Weltweites Ranking aller Länder für den Erdüberlastungstag.
Allein die G20-Staaten sind für 81 % des weltweiten CO2-Ausstoßes verantwortlich, wie das Statistische Bundesamt schreibt. Die größten Kohlenstoffdioxidemittenten unter den G20-Mitgliedern sind demnach China, die USA und die EU. Es ist also vor allem der Lebensstil der Industrienationen, der viele Ressourcen verschlingt, CO2 verursacht und dem Planeten schadet.
Wann ist weltweiter Erdüberlastungstag 2024?
Im Jahr 1990 fiel der weltweite Earth Overshoot Day noch auf den 14. Oktober, Anfang der 2000er-Jahre schwankte der Termin dem Global Footprint Network zufolge zwischen Ende und Mitte September. Und jetzt? Inzwischen fällt der Welterschöpfungstag bzw. Earth Overshoot Day bereits auf Ende Juli bzw. 2024 auf Anfang August.
Earth Overshoot Day am 1. August 2024.
Der Earth Overshoot Day fällt dieses Jahr auf den 1. August, wie das Global Footprint Network errechnet hat. Zur Einordnung: 2023 war der weltweite Erdüberlastungstag am 2. August, also ein sehr ähnliches Datum.
Erdüberlastungstag für Deutschland am 2. Mai 2024.
Deutschland ist noch früher dran: 2024 ist der German Overshoot Day, also der deutsche Welterschöpfungstag, schon am 2. Mai gewesen. Das bedeutet: Würden alle Menschen auf der Erde so viele Ressourcen verbrauchen wie die Deutschen, wäre der Erdüberlastungstag an diesem Tag. Um den Jahresbedarf der Deutschen an Ressourcen zu decken, bräuchte man dafür rund drei Erden pro Jahr. Wie andere Länder beim Overshoot Day abschneiden, siehst du hier:
Wie die folgende Tabelle zum Earth Overshoot Day zeigt, ist beim Welterschöpfungstag ein klarer Trend erkennbar. Und der verheißt nichts Gutes für die Menschheit: Der globale Erdüberlastungstag findet seit Jahrzehnten immer früher statt beziehungsweise rückte das Datum zuletzt nicht weiter nach hinten im Jahreskalender (mit Ausnahme zur Corona-Hochphase).
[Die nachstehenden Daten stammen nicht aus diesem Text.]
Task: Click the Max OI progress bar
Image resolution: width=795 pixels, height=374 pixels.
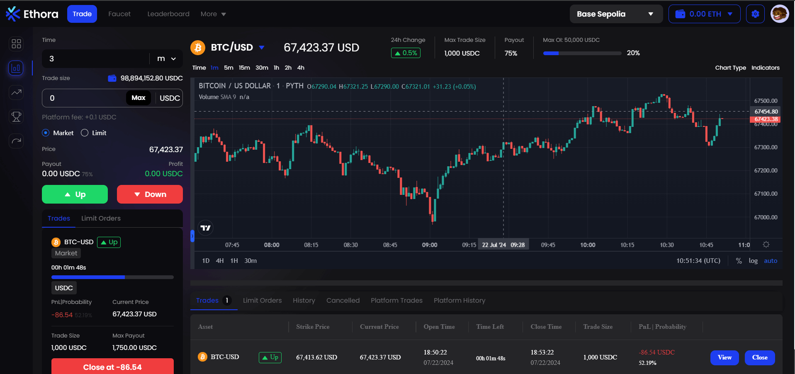Action: pyautogui.click(x=582, y=53)
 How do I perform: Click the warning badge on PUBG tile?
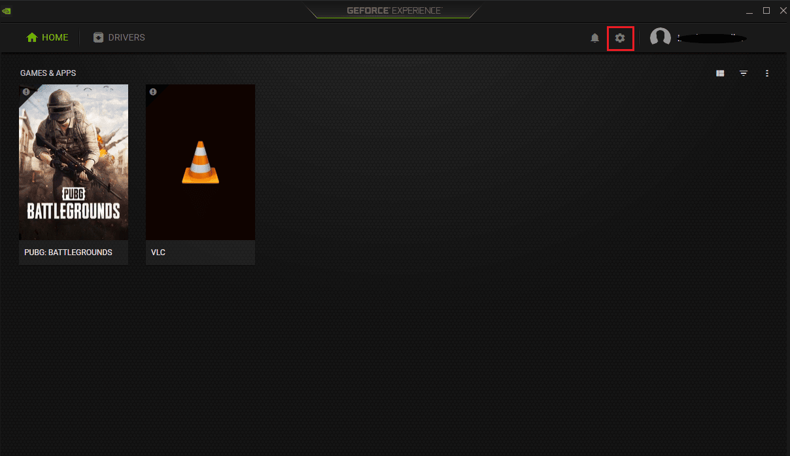26,92
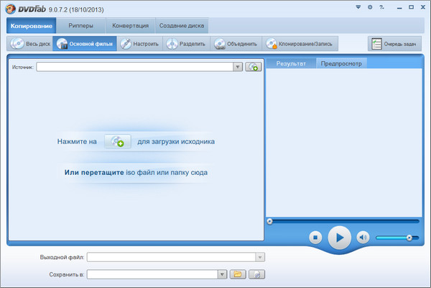Click the ISO image icon next to the folder button

click(x=257, y=274)
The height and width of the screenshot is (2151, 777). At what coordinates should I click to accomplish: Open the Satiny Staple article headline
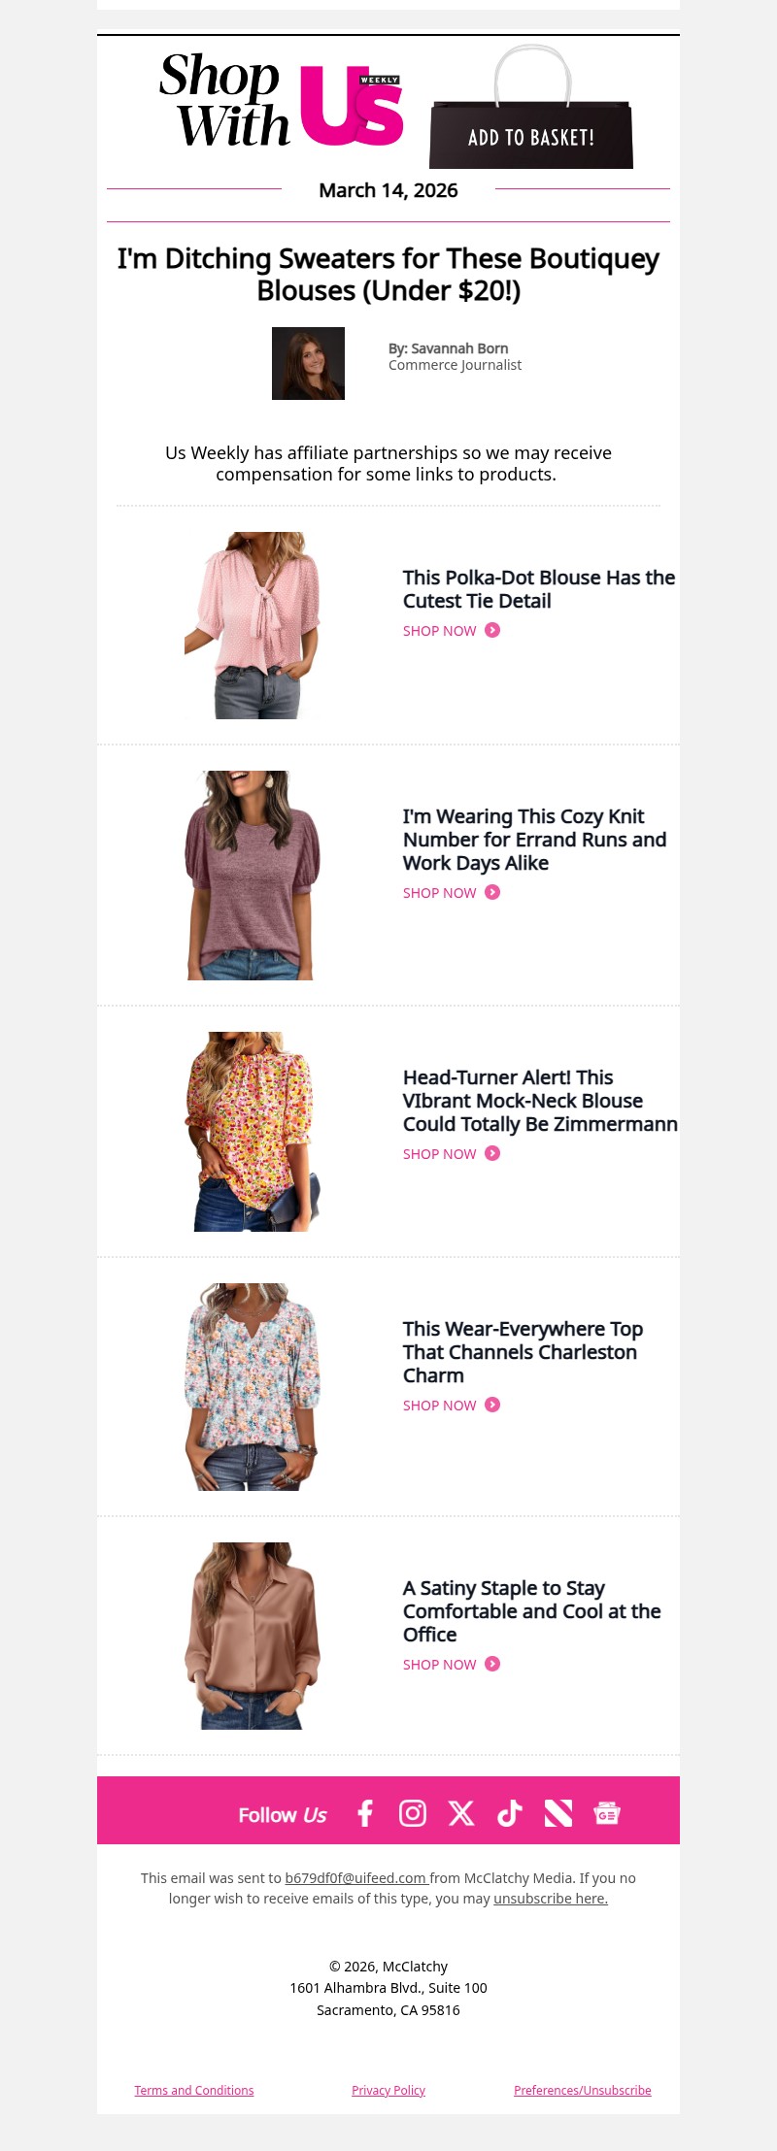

Tabelle: Datum & Entwicklung des weltweiten Erdüberlastungstag seit 1970.
2024 | 1. August |
---|---|
2023 | 2. August |
2022 | 1. August |
2021 | 3. August |
2020 | 16. August |
2015 | 5. August |
2010 | 10. August |
2005 | 27. August |
2000 | 25. September |
1990 | 14. Oktober |
1980 | 8. November |
1970 | 30. Dezember |
Quelle: overshootday.org
So wird der Erdüberlastungstag berechnet.
1970 fiel der Erdüberlastungstag noch auf den 29. Dezember. Das ist heute kaum mehr vorstellbar. Doch wie werden die Daten und die Entwicklung des Earth Overshoot Day eigentlich errechnet?
- Basis der Berechnung ist die Biokapazität der Erde (Fähigkeit der Erde, die vom Menschen verbrauchten Ressourcen zu erneuern und Schadstoffe wie z. B. Treibhausgase abzubauen).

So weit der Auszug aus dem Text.